This is the final part in a three-part series on the latest trends in developing and delivering exceptional codes of conduct.
In the Top 3 list of business code of conduct trends we’re seeing a rewrite of the landscape, Trend Number 3 is: good codes take time. At initial meetings with clients about code projects, we’re routinely asked, “How long will it take?” It’s a reasonable question to ask, but it’s not an easy one to answer. We can state, unequivocally, how long it will take for our team to design a prototype, to write the complete code text, and then merge approved text and design into a final product. But review times on the client end for each of these three milestones can vary wildly, depending on the size of the company, the number of reviewers and any critical dates associated with the Code launch (for example, board meetings, training events, changes in management, etc.).
This is not to say this trend is a troubling one. On the contrary, it points to the critical role a code plays within a company and the importance placed on getting it right (see Part I and Part II of this series). It’s also a reflection of the care companies are taking to socialize their code and to make sure the final product has the support of all of its stakeholders. Getting feedback and buy-in from legal, HR, policyholders, corporate communications and others takes time, but it’s time well-spent and helps to ensure a Code that’s credible and useful, one that will be recognized, referenced and relied on by everyone in the organization.
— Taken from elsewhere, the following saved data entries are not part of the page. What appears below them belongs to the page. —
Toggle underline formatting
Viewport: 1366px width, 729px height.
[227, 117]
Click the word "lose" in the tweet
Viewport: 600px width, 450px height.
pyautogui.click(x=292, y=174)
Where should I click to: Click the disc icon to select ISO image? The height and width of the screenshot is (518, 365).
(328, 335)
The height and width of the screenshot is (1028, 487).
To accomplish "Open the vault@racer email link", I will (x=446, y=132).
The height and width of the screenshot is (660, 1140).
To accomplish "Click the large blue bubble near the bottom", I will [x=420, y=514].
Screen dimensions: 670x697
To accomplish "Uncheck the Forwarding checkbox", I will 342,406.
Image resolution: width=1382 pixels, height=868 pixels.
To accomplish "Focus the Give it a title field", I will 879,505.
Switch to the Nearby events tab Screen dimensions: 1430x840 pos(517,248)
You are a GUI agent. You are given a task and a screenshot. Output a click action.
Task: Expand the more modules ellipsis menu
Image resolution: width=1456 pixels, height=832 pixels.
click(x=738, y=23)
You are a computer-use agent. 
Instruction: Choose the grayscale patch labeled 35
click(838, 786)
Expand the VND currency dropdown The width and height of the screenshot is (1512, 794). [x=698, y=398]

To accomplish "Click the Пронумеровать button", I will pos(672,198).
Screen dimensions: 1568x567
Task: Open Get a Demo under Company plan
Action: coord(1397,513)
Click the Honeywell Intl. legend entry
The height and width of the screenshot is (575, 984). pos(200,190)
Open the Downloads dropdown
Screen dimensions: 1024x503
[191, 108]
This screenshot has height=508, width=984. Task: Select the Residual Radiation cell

For companies contemplating a code rewrite/redesign and wanting to hit a particular target date, this trend suggests, perhaps, contemplating any necessary review cycles at the outset of the project, taking into account who should be involved, when they should be involved and how their feedback should be collected and integrated. A good, responsive vendor will help your company stay on track, problem-solve when things get complicated and offer suggestions for incorporating feedback.
In our experience, companies who map this out in advance and build reasonable review times into the process feel more control over the project and more comfortable with the completion date – whether it’s six weeks or six months. When the final product is one that looks, feels and sounds authentic and represents a first-line, go-to resource for employees, the time you spent will be considered time well-spent.